On “healthy” rhetoric and “healthy” democratic deliberation.

I’ve been struggling in my work to find a good term for when a community is firing on all cylinders as far as deliberation. I’ve ended up on “healthy” as the term, but I REALLY dislike the metaphor.

What I really mean is “good enough” argumentation. I’m moved by Winnicott’s notion of “good enough” mothering. But that’s too complicated a term, since it means explaining what Winnicott was saying. (And Winnocott is kind of problematic.)

The “healthy” term, though, is really vexed. For one thing, it’s kind of ableist. While I think that people with all sorts of disabilities can enact [whatever we’re calling good-enough] argumentation, so this isn’t some kind of intentional delegitimizing of people who aren’t healthy, I’m twitchy about how associational thinking is so dominant. If we talk about good enough argumentation as “healthy,” I think there is a good chance of it seeming to say than people who aren’t “healthy” can’t participate.

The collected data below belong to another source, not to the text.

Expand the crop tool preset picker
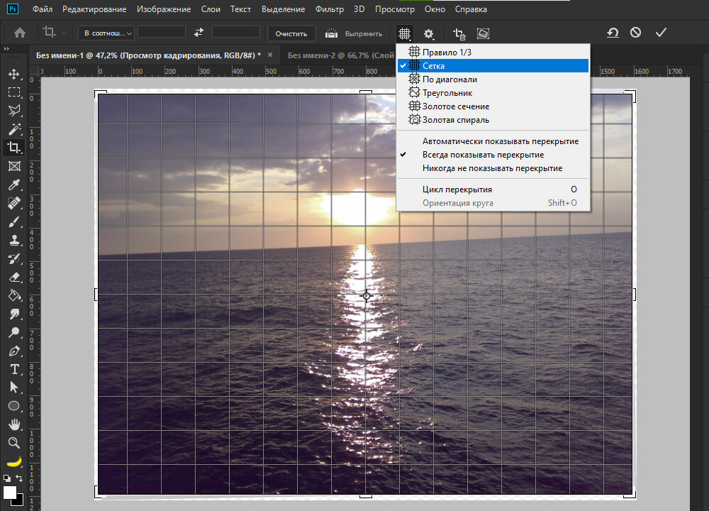pyautogui.click(x=54, y=33)

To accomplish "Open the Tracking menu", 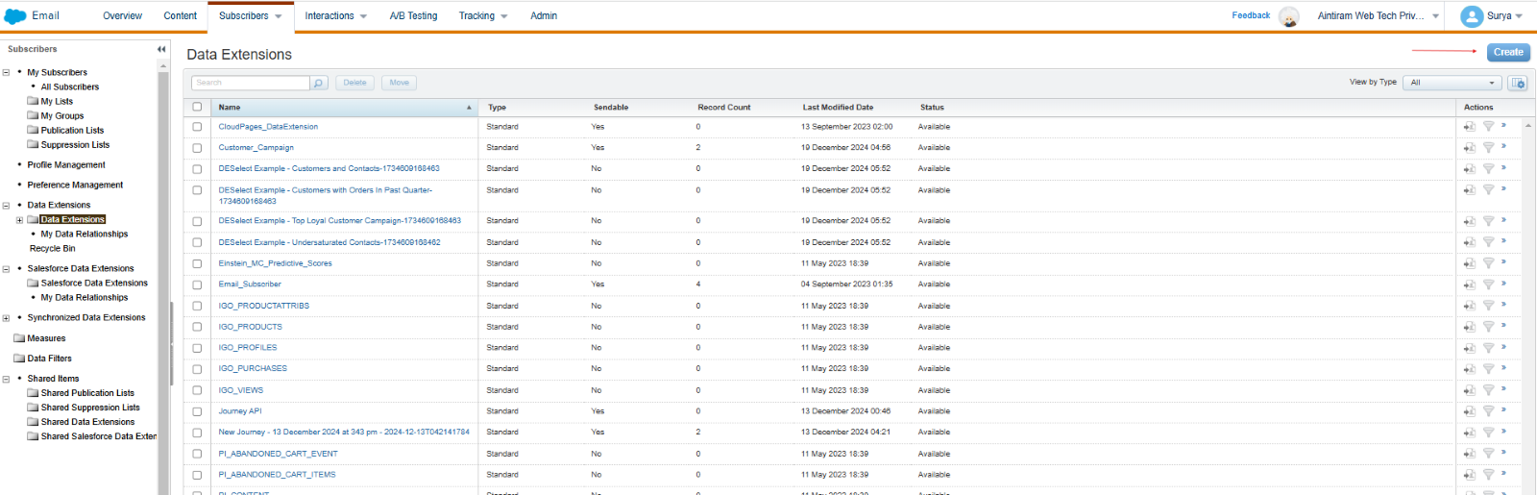I will pos(482,16).

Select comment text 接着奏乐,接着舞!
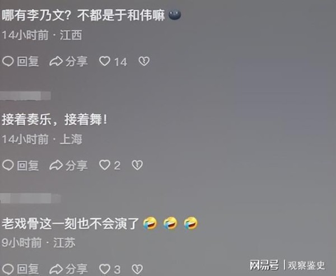[x=54, y=119]
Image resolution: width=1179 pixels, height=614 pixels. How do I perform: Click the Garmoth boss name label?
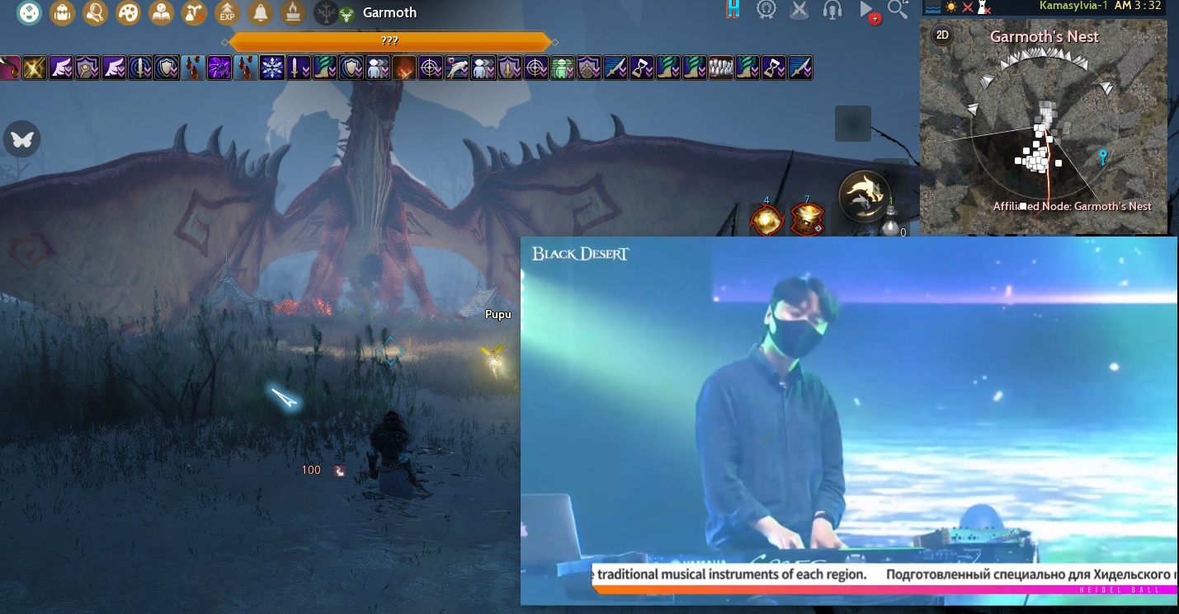click(x=389, y=13)
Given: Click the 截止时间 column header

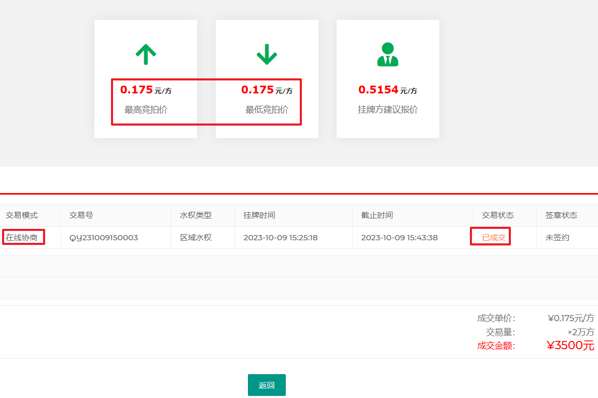Looking at the screenshot, I should pos(377,215).
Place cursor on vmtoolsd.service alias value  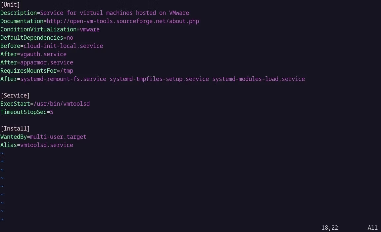(x=46, y=145)
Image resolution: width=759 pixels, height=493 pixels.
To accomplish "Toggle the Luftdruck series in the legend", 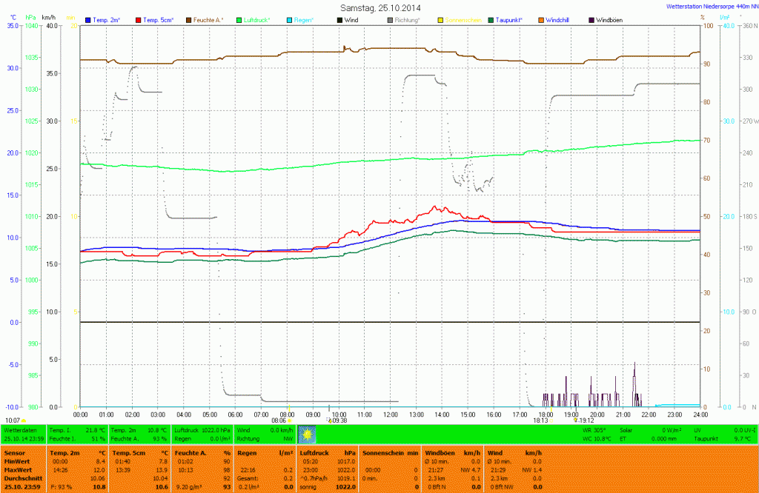I will click(256, 19).
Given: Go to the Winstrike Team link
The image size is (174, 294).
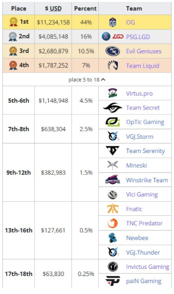Looking at the screenshot, I should (x=147, y=180).
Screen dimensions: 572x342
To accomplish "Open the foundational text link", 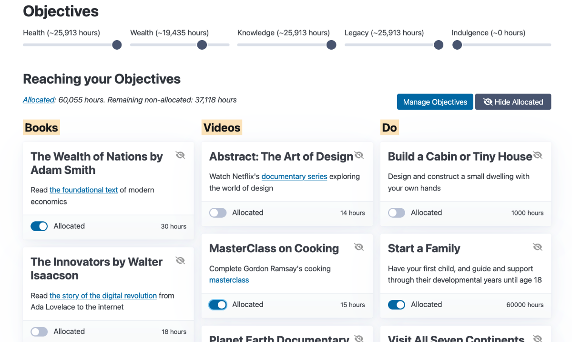I will pos(83,190).
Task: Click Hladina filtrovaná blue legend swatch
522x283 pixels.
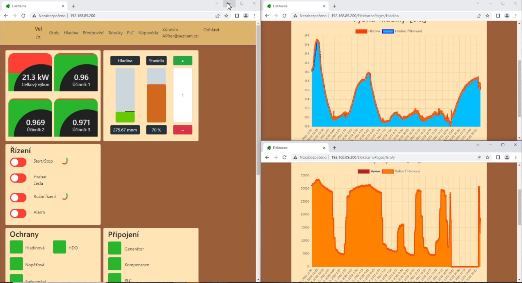Action: point(388,32)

Second, the “healthy” metaphor seems to me twitch-inducingly close to the ultimately-genocidal metaphors of some people being cancers on or infections of the body politic.

In western culture, we tend to think of a “healthy” body as one that is free of bad things (some day, I would love to write a long post about how I think that’s a bastardization, in Burke’s term, of Christian notions). Were we able to think of a “healthy” body as one that is effectively incorporating the challenges of new situations, then “healthy” would be a perfect metaphor for what democracy needs to be.

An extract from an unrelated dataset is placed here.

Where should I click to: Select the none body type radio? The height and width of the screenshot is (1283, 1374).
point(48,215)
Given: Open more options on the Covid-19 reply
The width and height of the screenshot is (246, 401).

I’m headed to a conference about healthy rhetoric, and I’d love to be able to offer useful alternatives to that metaphor. Thoughts?

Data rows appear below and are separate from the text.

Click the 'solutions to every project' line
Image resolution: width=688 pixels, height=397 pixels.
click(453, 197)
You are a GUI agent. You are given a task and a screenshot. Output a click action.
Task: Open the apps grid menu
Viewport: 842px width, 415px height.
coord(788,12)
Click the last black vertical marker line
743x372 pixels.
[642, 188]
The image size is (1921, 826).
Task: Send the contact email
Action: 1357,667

5 thoughts on “On “healthy” rhetoric and “healthy” democratic deliberation.”

  1. I use “sustainable” in my work. Very close to Perelman’s universal audience, except I emphasize intergenerational justice in symbolic action, capable of promoting enduring argument.

  2. I may be being too much of literal word weenie here, but are you trying to go for something like salutary, or efficacious? Or even salubrious? Or are you looking for a different way to frame the concept altogether? I keep reading this as a way to describe conversations that are beneficial to the community, but that may be a too literal reading of what you’re saying.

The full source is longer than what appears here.